Durbin then cited another extreme Graham statement: "the evidence on pesticide residue on food as a healthy problem is virtually nonexistent -- it's pure speculation." The National Academy of Sciences, Durbin pointed out, has declared that "changes are needed to protect children from pesticides in diets."
Graham stuck to his position, asserting that "there's pretty heated debate within the scientific community" in this area. An irritated Durbin asked Graham what he knew about methyl parathion? "Not much," Graham answered. And Durbin went to town, for methyl parathion, one of the most toxic pesticides, had its use severely restricted by the EPA in 1999 after extensive scientific review found that methyl parathion residue on fruits and vegetables posed dietary risks to children. "From your point of view," Durbin said, "they shouldn't have done that...that [risk-assessment] was 'pure speculation.'"

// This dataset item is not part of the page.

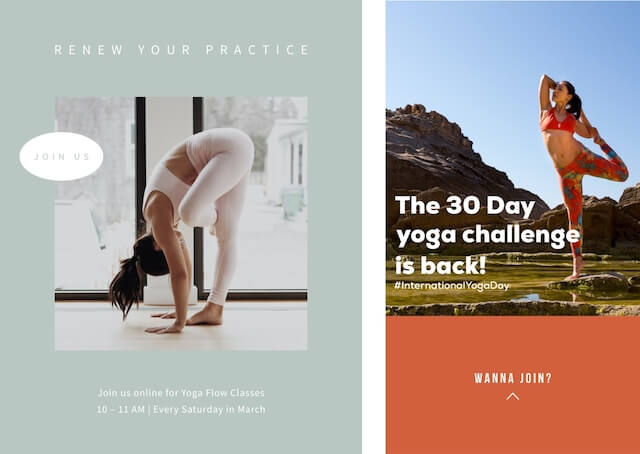The height and width of the screenshot is (454, 640).
Task: Click the Yoga Flow Classes text line
Action: 181,393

Graham had not much of a retreat available: "I haven't studied that particular example." Durbin pounced: "That's what troubles us." After all, Graham had felt free to pronounce that the pesticide-on-food risk was "pure s peculation" -- and he was unaware of this major episode. Graham, Durbin observed, would be the "gatekeeper on food safety" and the "last word at OMB on health and safety regulation." Yet he has cozied up to industry, brazenly accused government scientists of rigging regulations for their own self-interest, and popped off on scientific matters beyond his expertise to diminish safety threats.
How did the committee respond to Graham's performance? It voted 9-3 in favor of his nomination; only Durbin, Lieberman, and Bob Torricelli, a New Jersey Democrat, dissented.
The change in Senate control has delayed bringing the nomination to the Senate floor, but Graham is expected to be approved without much fuss. Which is unfortunate. Senate Democrats got riled up over Ted Olson. But Graham poses greater danger, for he will be operating in an obscure-but-influential corner of the administration. If Graham is installed at OIRA, the Bushies and their sponsors in the business community will have won a significant (and damn too easy) battle in their war against health-and-safety standards that protect workers, consumers and the environment. Let's toast their success with a glass of arsenic-laced water.